Ludovic Fagaut affirme vouloir opérer un changement profond. Sa ligne directrice repose sur trois piliers : une volonté politique forte en faveur de l’emploi, une stratégie offensive pour attirer entreprises et investisseurs et un engagement de stabilité fiscale, avec la promesse de ne pas augmenter les impôts des entreprises durant le mandat. Pour lui, Besançon doit redevenir « une ville où l’on vient travailler et où l’on reste pour vivre », en s’appuyant sur ses filières d’excellence : biomédical, microtechniques, industrie et horlogerie.

Un club des entrepreneurs et un territoire plus offensif

Le candidat souhaite structurer un club des entrepreneurs chargé de promouvoir les savoir‑faire locaux en France et à l’international. Il propose également une présence renforcée sur les grands événements économiques, un retour au SIMI, l’accueil de nouveaux salons et une coopération accrue avec la Suisse autour du label UNESCO des savoir‑faire horlogers.

Un plan massif pour l’emploi local

Ludovic Fagaut détaille un programme en six axes : création de lieux de rencontre entre employeurs et demandeurs d’emploi, meilleure coordination entre acteurs publics et privés, actions d’« aller‑vers » dans les quartiers, formations adaptées aux besoins du territoire, soutien à l’entrepreneuriat, notamment des jeunes, et engagement dans le dispositif « Territoire zéro chômeur ». Il défend une politique de l’emploi « utile, concrète et durable ».

La ville comme moteur économique

Le candidat insiste sur le rôle de la collectivité comme facilitateur : simplification administrative, guichet unique pour les entreprises, requalification de friches, accélération des zones d’activité, mixité des usages dans l’aménagement urbain. Il souhaite également que la commande publique bénéficie davantage aux entreprises locales, dans le respect du cadre légal. Parmi les projets d’investissement cités : rénovation des trottoirs et réseaux, réaménagement d’espaces publics, construction ou rénovation d’équipements sportifs et programmes de logements et requalification de sites urbains (CTB rue Trey, bas de Bregille, ancien jardin botanique, îlot Canot).

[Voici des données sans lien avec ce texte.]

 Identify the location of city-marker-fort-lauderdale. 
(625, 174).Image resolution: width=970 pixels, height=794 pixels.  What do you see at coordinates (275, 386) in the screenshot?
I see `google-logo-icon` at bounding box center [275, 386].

Un positionnement offensif dans la campagne

En présentant ce programme économique structuré, Ludovic Fagaut entend se démarquer nettement de la majorité sortante. Il fait du développement économique l’un des axes centraux de sa candidature, aux côtés de la sécurité. Reste désormais à convaincre les électeurs bisontins, à quelques semaines du scrutin.